The Ocean is filled with rubbish and plastic. Sadly, not many people are helping.
When people throw rubbish into the street, it can be washed into the sea by drain water. Even worse, some people throw litter directly into the sea!
Most of the pollution it plastic, as it takes more than centuries to rot and become compost. If we stopped and cleaned the oceans, not only would the oceans become cleaner, but there would be lots more marine wildlife as the rubbish can kill millions of creatures every year.
Before, it was assumed that because the ocean was so vast and deep that the effects of dumping trash and litter into the sea would only have minimal consequences. But as we have seen, this has proven not to be the case. While all four oceans have suffered as a result of human activity for millennia by now, it has accelerated in the past few decades. Oil spills, toxic wastes, floating plastic and various other factors have all contributed to the pollution of the ocean. Did you know:
1.Marine life often eats rubbish after mistaking it for food.
2.Each day thousands of tons of trash and waste are dumped into the oceans of the world.
3.Discarded fishing nets kill approximately 300,000 dolphins and porpoises every year. The dolphins and porpoises get tangled in the nets and die.
4. There is an ocean garbage site off the coast of California twice as large as the state of Texas. It is called the North Pacific Gyre and is the largest ocean garbage site in the world.
5.The plastic debris that reaches the ocean is capable of absorbing the toxic chemicals polluting the water.
6.Over 1 million seabirds and 100,000 sea mammals are killed by pollution every year.
7. More-acidic waters also contribute to the bleaching of coral reefs, and make it harder for some types of fish to sense predators and others to hunt prey.
8. Sound waves travel farther and faster in the sea’s dark depths than they do in the air, and many marine mammals like whales and dolphins, in addition to fish and other sea creatures, rely on communication by sound to find food, mate, and navigate.
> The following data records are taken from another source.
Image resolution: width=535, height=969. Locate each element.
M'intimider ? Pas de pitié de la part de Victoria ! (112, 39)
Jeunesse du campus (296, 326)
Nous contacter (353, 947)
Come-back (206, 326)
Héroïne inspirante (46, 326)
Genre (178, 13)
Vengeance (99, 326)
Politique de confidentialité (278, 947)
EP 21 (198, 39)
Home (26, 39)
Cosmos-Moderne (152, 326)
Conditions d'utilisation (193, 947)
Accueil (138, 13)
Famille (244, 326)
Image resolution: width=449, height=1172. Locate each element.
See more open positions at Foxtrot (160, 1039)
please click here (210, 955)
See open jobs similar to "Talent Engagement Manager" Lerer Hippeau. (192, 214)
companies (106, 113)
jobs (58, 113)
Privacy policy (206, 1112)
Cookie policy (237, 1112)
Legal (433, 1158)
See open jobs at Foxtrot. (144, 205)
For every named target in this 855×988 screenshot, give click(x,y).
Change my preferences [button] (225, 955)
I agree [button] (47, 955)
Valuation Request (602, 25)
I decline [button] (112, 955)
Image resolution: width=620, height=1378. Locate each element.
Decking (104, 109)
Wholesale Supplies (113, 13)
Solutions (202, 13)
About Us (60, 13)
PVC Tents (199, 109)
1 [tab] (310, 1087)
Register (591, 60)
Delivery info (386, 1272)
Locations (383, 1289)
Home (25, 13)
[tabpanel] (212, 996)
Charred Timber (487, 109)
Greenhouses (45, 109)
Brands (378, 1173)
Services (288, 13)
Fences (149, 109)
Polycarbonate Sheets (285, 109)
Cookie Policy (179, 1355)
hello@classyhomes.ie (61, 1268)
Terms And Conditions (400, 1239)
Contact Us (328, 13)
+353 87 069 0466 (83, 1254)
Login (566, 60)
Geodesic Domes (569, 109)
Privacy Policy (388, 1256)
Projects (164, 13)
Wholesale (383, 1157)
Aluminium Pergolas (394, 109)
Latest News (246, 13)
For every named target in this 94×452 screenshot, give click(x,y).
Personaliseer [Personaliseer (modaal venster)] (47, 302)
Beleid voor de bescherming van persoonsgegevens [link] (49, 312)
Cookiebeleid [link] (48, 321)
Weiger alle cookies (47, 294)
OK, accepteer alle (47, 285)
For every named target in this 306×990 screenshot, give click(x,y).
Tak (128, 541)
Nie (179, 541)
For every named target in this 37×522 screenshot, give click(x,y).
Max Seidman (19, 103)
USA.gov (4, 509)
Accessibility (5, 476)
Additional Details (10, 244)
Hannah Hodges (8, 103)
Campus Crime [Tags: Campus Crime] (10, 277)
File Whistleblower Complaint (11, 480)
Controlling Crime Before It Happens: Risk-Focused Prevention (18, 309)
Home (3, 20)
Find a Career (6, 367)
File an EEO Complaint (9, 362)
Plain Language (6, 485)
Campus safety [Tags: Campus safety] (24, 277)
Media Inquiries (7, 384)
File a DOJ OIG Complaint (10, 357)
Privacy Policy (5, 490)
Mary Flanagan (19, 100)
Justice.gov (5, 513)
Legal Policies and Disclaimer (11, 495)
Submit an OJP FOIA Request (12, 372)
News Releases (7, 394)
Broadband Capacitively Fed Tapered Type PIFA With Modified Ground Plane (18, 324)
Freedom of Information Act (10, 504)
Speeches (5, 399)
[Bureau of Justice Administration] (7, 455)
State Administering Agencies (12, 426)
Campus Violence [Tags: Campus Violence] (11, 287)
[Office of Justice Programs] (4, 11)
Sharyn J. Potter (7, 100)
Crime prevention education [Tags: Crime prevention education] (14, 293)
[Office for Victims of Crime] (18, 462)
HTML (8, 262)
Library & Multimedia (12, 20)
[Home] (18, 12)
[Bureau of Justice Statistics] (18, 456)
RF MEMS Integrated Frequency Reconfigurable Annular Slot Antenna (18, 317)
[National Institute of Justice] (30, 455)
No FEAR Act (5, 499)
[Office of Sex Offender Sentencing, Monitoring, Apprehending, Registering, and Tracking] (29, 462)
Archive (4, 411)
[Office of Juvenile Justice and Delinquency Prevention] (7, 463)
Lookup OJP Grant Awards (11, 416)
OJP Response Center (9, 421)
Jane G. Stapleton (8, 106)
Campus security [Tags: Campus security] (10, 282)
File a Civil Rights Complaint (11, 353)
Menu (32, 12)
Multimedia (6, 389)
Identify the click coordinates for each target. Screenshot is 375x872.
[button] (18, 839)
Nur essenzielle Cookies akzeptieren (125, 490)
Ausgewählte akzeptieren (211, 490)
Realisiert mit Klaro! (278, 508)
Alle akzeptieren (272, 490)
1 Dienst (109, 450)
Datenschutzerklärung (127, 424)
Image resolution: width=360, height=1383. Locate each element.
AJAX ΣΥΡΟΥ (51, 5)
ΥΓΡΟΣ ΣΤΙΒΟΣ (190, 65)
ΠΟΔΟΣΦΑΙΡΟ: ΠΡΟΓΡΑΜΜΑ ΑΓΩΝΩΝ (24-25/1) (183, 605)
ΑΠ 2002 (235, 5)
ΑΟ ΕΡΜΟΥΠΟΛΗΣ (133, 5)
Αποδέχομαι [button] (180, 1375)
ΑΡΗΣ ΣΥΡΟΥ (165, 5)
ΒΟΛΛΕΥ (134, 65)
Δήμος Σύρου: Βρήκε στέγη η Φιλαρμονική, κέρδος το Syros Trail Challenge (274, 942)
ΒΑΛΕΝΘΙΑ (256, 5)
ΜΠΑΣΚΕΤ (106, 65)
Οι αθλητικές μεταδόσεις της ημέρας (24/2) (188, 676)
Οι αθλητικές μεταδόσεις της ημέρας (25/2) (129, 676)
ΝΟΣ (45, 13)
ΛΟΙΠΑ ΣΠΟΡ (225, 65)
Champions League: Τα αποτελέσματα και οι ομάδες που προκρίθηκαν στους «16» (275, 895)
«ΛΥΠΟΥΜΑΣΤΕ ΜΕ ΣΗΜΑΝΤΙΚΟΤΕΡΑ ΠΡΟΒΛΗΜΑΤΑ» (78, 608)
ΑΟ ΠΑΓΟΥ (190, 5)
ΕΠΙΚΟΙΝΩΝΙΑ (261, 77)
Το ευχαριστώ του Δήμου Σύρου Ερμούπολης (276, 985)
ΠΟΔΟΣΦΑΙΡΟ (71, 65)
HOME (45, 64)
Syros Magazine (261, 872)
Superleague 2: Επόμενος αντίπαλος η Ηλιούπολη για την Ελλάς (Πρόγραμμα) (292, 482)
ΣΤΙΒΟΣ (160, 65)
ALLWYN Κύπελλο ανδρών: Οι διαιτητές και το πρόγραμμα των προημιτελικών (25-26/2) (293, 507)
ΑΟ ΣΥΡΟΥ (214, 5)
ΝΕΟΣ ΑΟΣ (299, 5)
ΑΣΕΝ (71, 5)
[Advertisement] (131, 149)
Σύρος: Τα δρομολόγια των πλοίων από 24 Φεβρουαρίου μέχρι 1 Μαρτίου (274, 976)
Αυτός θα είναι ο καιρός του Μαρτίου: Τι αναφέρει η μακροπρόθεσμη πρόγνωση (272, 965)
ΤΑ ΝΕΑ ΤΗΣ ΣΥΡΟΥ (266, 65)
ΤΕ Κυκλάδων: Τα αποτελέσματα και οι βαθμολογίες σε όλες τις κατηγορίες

But an increasing barrage of human-generated ocean noise pollution is altering the underwater acoustic landscape, harming—and even killing—marine species worldwide.
9. In addition to noise pollution, the oil and gas industry’s routine operations emit toxic by-products and lead to thousands of spills in U.S. waters annually. That oil can linger for decades and do irreversible damage to delicate marine ecosystems.
While a paper bus ticket takes 2-4 weeks to break downing the ocean, and banana peel takes up to 2 years, plastic bottles take 450 years to break down and plastic bags take around 20 years.